_Required tasks_:
a - In the block-migration patch page, which function is used at the destination to write the zero blocks efficiently?
b - Carry on the block-migration zero-block patch description from its last sentence.

_Text excerpt_:
%%

Patchwork [8/8] block-migration: efficiently encode zero blocks

login
register
mail settings
Submitter Peter Lieven
Date June 22, 2013, 8:58 p.m.
Message ID <1371934712-11714-9-git-send-email-pl@kamp.de>
Download mbox | patch
Permalink /patch/253435/
State New
Headers show

Comments

Peter Lieven - June 22, 2013, 8:58 p.m.
this patch adds a efficient encoding for zero blocks by
adding a new flag indiciating a block is completly zero.

additionally bdrv_write_zeros() is used at the destination
to efficiently write these zeroes. if the driver supports
it this avoids blindly allocating all sectors consumed by
zero blocks effectively re-thinning the device.

%%

_Information shown_:
%%

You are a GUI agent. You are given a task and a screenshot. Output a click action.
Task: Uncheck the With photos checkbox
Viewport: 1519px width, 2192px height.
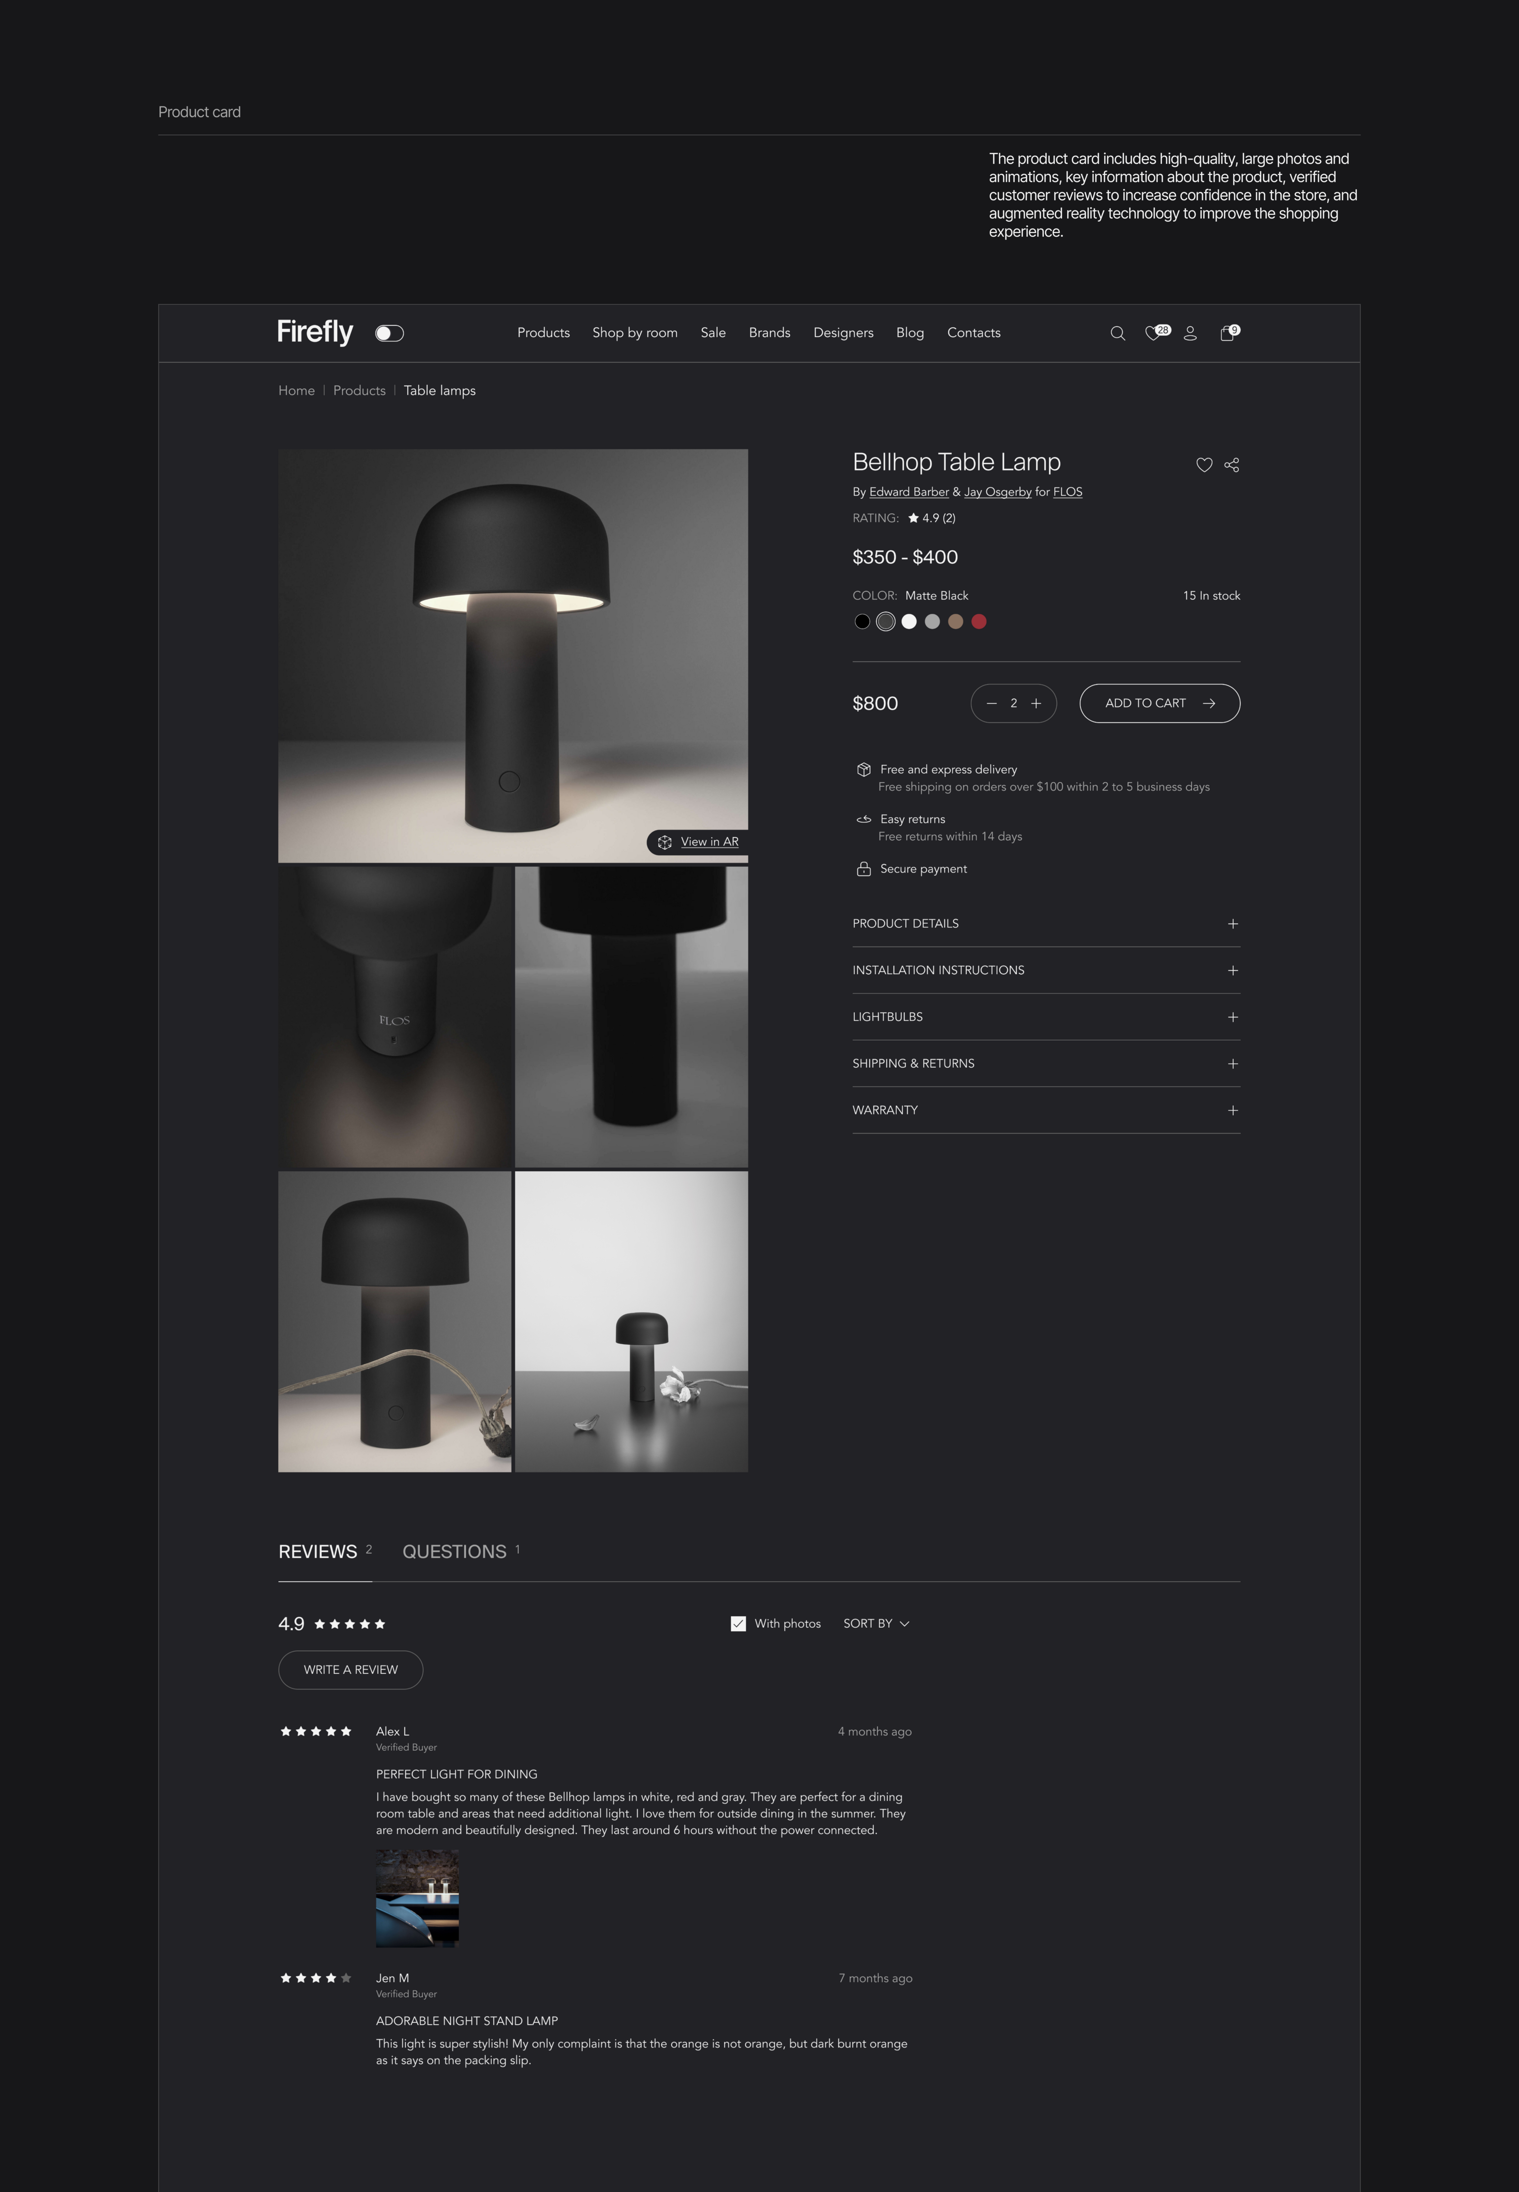739,1624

%%

_Expected outputs_:
a - bdrv_write_zeros()

b -
Signed-off-by: Peter Lieven <pl@kamp.de>
---
 block-migration.c             |   29 +++++++++++++++++++++++------
 include/migration/qemu-file.h |    1 +
 savevm.c                      |    2 +-
 3 files changed, 25 insertions(+), 7 deletions(-)
Paolo Bonzini - June 24, 2013, 2:32 p.m.
Il 22/06/2013 22:58, Peter Lieven ha scritto:
> this patch adds a efficient encoding for zero blocks by
> adding a new flag indiciating a block is completly zero.
> 
> additionally bdrv_write_zeros() is used at the destination
> to efficiently write these zeroes. if the driver supports
> it this avoids blindly allocating all sectors consumed by
> zero blocks effectively re-thinning the device.
> 
> Signed-off-by: Peter Lieven <pl@kamp.de>

This is a bit ugly because it doesn't work with drive-mirror.  Perhaps
we can add a write-zeroes opcode to NBD, too.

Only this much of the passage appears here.